# Applied Machine Learning 2
## Course project          
                                                 Author: Diego Rodriguez

## Feature extraction

In this first part of the project, start by extracting a set of high-level features for each image in the data set. To achieve this, you can use ex. the Inception v3 or MobileNet v2 ConvNets which respectively extract 2048 and 1280 high-level features.

This high-level features should then be used for all of the tasks in this project, except for when it is stated otherwise. In other words, the PCA exploration and all models (except for the Convolutional Neural Network) should use these high-level features. And in the case where we ask you to visualize the images, we of course mean to visualize the raw images with their pixel values.

Suggestion: consider storing the extracted high-level features, e.g. in npz files, for quickly reloading them into each of the following notebooks.

Note: All your models should be trained on the training set, and the fine tuning of your hyperparameters should be validated on the validation set. The final test set should only be used for the final comparison to test the accuracies of your models on a new dataset. However, in the case where you use a cross-validation approach, you can of course merge the train and validation set into one bigger dataset and use this for model fitting.

In [1]:
# Import warnings, there are a lot verbosity due deprecated tensorflow modules
import warnings
warnings.simplefilter(action='ignore', category=FutureWarning)
import tensorflow as tf
tf.compat.v1.logging.set_verbosity(tf.compat.v1.logging.ERROR)

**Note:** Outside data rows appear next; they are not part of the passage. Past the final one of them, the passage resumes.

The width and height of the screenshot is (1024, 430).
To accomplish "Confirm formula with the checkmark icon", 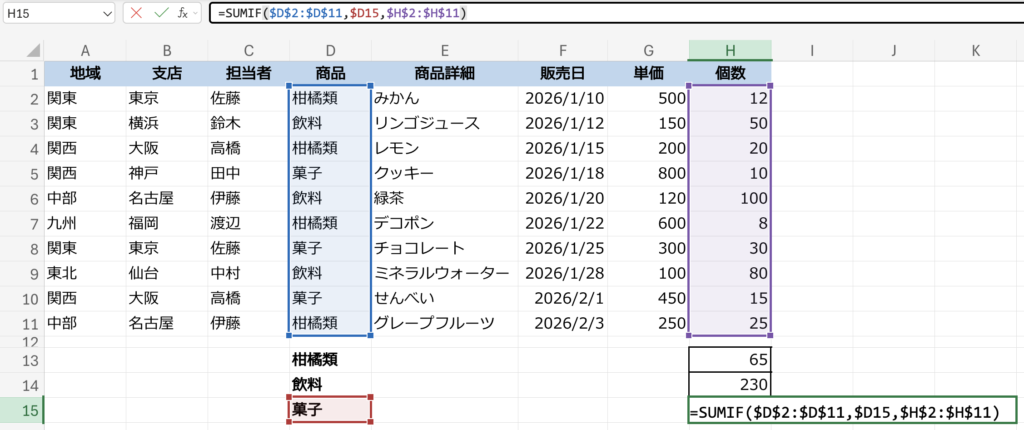I will [x=159, y=14].
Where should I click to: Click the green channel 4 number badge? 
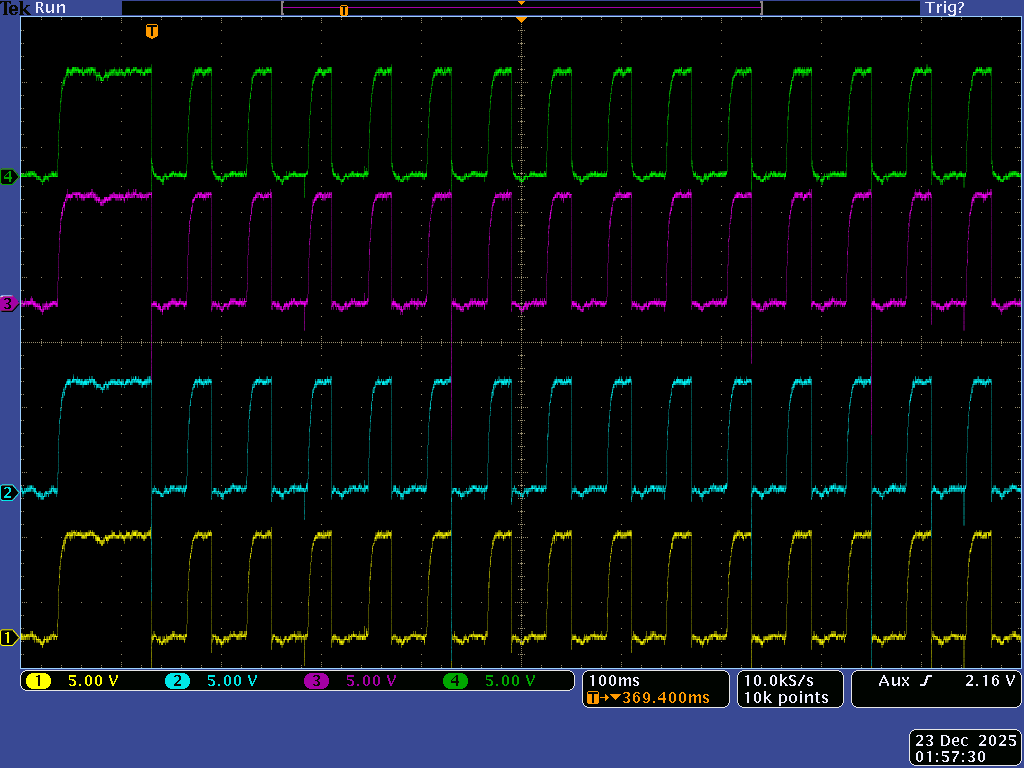(456, 681)
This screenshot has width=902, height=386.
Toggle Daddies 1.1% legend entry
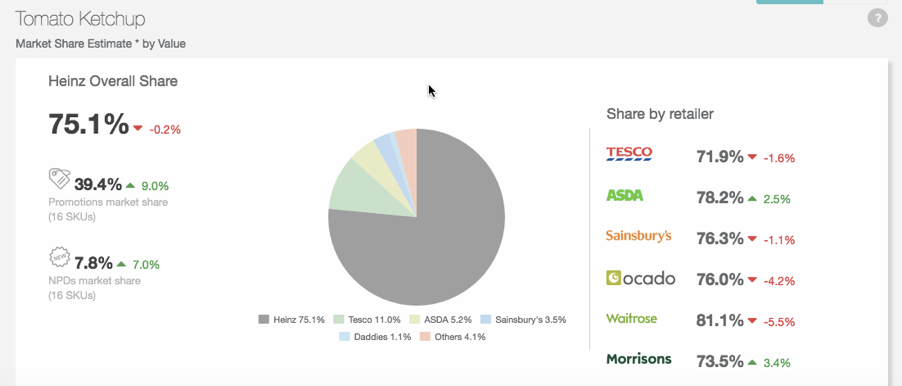point(374,337)

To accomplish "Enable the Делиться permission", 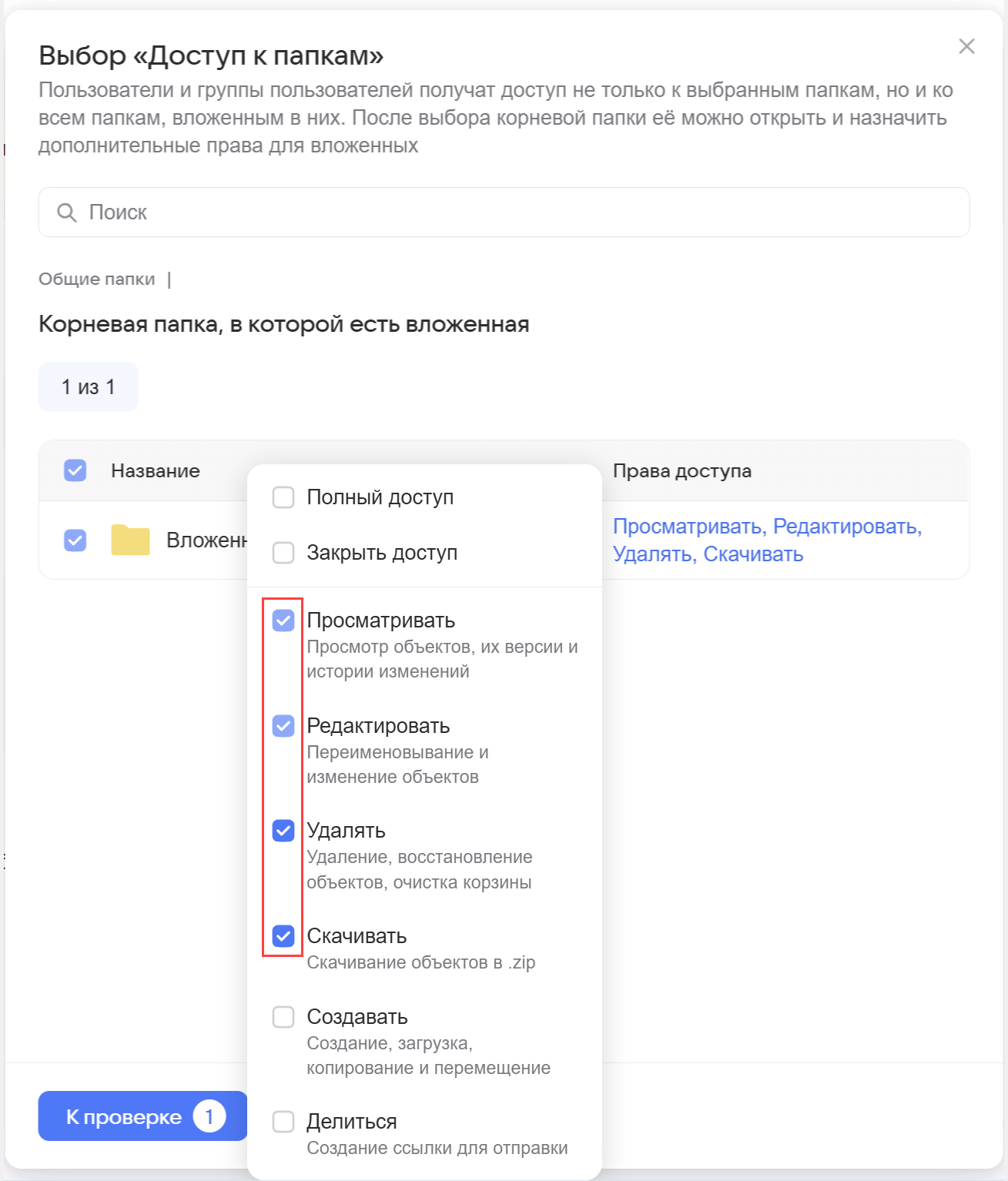I will (x=283, y=1122).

import tensorflow_hub as hub
import numpy as np    
import os
from tensorflow.keras.preprocessing.image import ImageDataGenerator

# Create graph. Code from course Applied Machine Learning 2 (EPFL Extension School)
img_graph = tf.Graph()

with img_graph.as_default():
    
    # Download module MobileNet v2
    module_url = 'https://tfhub.dev/google/imagenet/mobilenet_v2_100_224/feature_vector/2'
    feature_extractor = hub.Module(module_url)

    # Create input placeholder
    input_imgs = tf.placeholder(dtype=tf.float32, shape=[None, 224, 224, 3])

    # A node with the features
    imgs_features = feature_extractor(input_imgs)

    # Collect initializers
    init_op = tf.group([
        tf.global_variables_initializer(), tf.tables_initializer()
    ])

img_graph.finalize()

In [2]:
# Create a session
sess = tf.Session(graph=img_graph)

# Initialize it
sess.run(init_op)

In [3]:
# Path to general directory with data
base_dir = '/Users/rodriguezmod/Downloads/swissroads/'

# Three paths for train, validation, and test data
train_dir = os.path.join(base_dir, 'train')
validation_dir = os.path.join(base_dir, 'valid')
test_dir = os.path.join(base_dir, 'test')

data_gen = ImageDataGenerator(rescale = 1./255)

# Extract features function
def extract_features(data_dir, img_height, img_width, batch_size):
    data_generator = data_gen.flow_from_directory(
                            data_dir,
                            target_size=(img_height, img_width),
                            batch_size=batch_size,
                            color_mode='rgb')
    batch_index = 0
    features = []
    labels = []
    pixels = []
   
    while batch_index <= data_generator.batch_index:
        data = data_generator.next()
        features_batch = sess.run(imgs_features, feed_dict={input_imgs: data[0]})
        features[batch_index * batch_size : (batch_index + 1) * batch_size] = features_batch
        labels[batch_index * batch_size : (batch_index + 1) * batch_size] = data[1]
        pixels[batch_index * batch_size : (batch_index + 1) * batch_size] = data[0]
        batch_index += 1

    # Data_array is the numeric data of whole images
    data_array_features = np.asarray(features)
    data_array_labels = np.asarray(labels)
    return data_array_features, data_array_labels, pixels

# Calling function to extrated features
train_features, train_labels, train_pixels = extract_features(train_dir, 224, 224, 70)
validation_features, validation_labels, validation_pixels = extract_features(validation_dir, 224, 224, 70)
test_features, test_labels, test_pixels = extract_features(test_dir, 224, 224, 70)

# Save features, labels, and pixels into a .npz file
np.savez(base_dir+'features.npz', 
         train_features=train_features, validation_features=validation_features, test_features=test_features,
         train_labels=train_labels, validation_labels=validation_labels, test_labels=test_labels,
         train_pixels=train_pixels, validation_pixels=validation_pixels, test_pixels=test_pixels)

Found 280 images belonging to 6 classes.
Found 139 images belonging to 6 classes.
Found 50 images belonging to 6 classes.